Docker Basics #6: .dockerignore and the Build Context — Using the Cache Well
The final post of the Docker Basics series. We’ve containerized a small app, run it, kept its data, and pushed it to a registry. This post drills into one problem — why images get fat and why builds get slow — and the two tools that fix both: .dockerignore and the layer cache.
This post in the Docker Basics series:
- #1 What is a container
- #2 Writing your first Dockerfile
- #3 Images and containers
- #4 Volumes and networks
- #5 Registries — Docker Hub, GHCR, push/pull
- #6
.dockerignoreand the build context ← this post
The build context — what Docker does before the build starts #
When you run docker build -t myapp ., the trailing dot is the build context.
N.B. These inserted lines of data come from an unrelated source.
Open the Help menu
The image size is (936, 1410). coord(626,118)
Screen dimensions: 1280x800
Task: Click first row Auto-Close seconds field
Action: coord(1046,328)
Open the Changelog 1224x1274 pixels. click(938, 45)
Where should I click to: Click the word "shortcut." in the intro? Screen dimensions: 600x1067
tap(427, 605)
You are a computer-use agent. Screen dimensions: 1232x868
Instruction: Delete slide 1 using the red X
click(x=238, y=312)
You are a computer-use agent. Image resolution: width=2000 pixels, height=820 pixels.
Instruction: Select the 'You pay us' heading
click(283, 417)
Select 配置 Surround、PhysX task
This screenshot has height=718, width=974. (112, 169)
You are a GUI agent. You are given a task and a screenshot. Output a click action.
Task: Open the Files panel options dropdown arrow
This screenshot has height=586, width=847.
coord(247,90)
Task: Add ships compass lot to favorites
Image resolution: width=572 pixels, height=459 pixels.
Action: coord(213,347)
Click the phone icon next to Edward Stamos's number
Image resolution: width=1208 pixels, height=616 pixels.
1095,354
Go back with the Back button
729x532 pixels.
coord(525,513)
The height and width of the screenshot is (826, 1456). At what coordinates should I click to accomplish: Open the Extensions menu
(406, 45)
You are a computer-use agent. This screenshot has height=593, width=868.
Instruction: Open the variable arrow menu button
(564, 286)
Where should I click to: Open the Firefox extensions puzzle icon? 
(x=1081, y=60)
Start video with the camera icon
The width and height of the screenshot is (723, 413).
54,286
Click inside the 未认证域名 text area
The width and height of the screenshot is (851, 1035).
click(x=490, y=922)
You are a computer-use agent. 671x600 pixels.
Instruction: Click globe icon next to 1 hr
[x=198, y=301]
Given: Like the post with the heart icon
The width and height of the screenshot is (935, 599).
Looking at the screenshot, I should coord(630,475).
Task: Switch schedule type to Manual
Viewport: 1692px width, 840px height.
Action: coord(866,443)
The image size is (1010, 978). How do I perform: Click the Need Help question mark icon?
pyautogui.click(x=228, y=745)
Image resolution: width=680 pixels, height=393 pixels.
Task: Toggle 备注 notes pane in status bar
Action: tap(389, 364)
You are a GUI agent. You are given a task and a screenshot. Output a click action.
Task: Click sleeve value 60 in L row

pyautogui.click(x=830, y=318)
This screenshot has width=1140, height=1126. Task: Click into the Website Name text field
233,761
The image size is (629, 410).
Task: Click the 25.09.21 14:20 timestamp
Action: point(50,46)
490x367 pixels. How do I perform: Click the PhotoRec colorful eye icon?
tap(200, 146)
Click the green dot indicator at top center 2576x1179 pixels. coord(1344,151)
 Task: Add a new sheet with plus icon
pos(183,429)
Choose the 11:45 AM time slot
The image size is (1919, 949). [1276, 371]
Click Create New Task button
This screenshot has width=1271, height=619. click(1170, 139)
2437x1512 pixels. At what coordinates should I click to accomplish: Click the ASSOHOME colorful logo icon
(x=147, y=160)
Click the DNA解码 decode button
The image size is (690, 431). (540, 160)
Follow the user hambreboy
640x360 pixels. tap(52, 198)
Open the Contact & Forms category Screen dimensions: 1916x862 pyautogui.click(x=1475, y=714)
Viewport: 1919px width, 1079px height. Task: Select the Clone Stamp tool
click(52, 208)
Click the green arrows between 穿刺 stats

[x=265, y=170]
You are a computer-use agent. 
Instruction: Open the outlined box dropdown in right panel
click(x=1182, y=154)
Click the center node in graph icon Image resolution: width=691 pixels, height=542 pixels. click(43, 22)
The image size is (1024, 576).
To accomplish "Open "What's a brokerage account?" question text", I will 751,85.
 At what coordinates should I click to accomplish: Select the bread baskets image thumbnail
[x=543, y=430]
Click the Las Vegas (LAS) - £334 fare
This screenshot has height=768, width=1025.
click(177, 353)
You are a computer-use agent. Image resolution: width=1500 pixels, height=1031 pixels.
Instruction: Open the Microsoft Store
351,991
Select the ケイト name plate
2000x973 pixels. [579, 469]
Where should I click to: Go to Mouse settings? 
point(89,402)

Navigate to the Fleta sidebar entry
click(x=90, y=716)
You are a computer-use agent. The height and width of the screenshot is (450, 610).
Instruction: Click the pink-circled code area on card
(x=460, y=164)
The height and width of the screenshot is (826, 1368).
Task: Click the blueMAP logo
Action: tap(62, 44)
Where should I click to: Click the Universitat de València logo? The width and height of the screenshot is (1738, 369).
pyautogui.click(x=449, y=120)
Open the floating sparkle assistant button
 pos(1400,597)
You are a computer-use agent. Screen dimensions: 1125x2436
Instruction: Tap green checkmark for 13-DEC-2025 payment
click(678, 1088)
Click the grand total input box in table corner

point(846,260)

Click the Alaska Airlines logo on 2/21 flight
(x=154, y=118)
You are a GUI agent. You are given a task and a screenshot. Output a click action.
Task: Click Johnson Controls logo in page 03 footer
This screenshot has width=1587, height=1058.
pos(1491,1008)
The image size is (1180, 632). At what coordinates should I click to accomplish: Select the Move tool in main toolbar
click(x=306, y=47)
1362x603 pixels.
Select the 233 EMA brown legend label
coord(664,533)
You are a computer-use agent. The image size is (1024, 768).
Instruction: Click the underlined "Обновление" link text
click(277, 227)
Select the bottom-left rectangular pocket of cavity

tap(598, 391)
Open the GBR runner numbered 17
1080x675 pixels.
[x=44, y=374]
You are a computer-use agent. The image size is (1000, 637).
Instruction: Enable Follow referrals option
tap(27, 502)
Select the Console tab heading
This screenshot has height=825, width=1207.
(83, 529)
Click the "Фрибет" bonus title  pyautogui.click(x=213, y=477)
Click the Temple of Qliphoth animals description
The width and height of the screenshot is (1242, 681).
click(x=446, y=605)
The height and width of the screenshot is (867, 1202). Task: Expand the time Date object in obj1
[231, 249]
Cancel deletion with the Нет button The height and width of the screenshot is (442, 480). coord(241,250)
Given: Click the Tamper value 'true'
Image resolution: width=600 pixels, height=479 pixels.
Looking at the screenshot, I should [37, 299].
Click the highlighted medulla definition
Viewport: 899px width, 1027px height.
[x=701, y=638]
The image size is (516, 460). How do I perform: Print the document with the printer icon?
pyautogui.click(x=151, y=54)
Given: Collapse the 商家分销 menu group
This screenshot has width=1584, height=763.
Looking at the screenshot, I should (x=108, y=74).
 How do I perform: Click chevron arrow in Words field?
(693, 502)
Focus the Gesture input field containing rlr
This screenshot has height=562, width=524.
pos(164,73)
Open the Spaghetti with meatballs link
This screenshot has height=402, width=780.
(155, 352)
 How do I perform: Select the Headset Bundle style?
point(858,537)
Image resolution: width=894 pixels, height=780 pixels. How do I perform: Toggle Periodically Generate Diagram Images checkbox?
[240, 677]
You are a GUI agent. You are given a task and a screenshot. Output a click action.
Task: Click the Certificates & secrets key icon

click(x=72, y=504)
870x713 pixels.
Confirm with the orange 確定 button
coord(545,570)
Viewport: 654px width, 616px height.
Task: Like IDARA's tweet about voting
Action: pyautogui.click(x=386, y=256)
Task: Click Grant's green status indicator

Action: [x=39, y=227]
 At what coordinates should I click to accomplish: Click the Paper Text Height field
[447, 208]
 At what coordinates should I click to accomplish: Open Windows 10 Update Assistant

Before the build starts, Docker bundles up the entire directory and ships it to the daemon.
host docker daemon
┌──────────────────┐ ┌─────────────────┐
│ ./hello-docker │ │ │
│ ├ app.py │ tar archive │ │
│ ├ requirements │ ───────────▶ │ build │
│ ├ Dockerfile │ │ │
│ ├ ... │ │ │
│ └ .git/ │ └─────────────────┘
└──────────────────┘That’s the line you see in build output:
=> [internal] load build context 500ms
=> => transferring context: 152MBThe bigger that 152MB:
- The slower the build is to start.
- The more memory / disk Docker daemon holds it in.
- The more work goes into change detection (cache key calculation).
- And most importantly — files in there can be baked into the image by an instruction like
COPY . ..
Two things to keep separate:
- What ships as context — every file the daemon receives.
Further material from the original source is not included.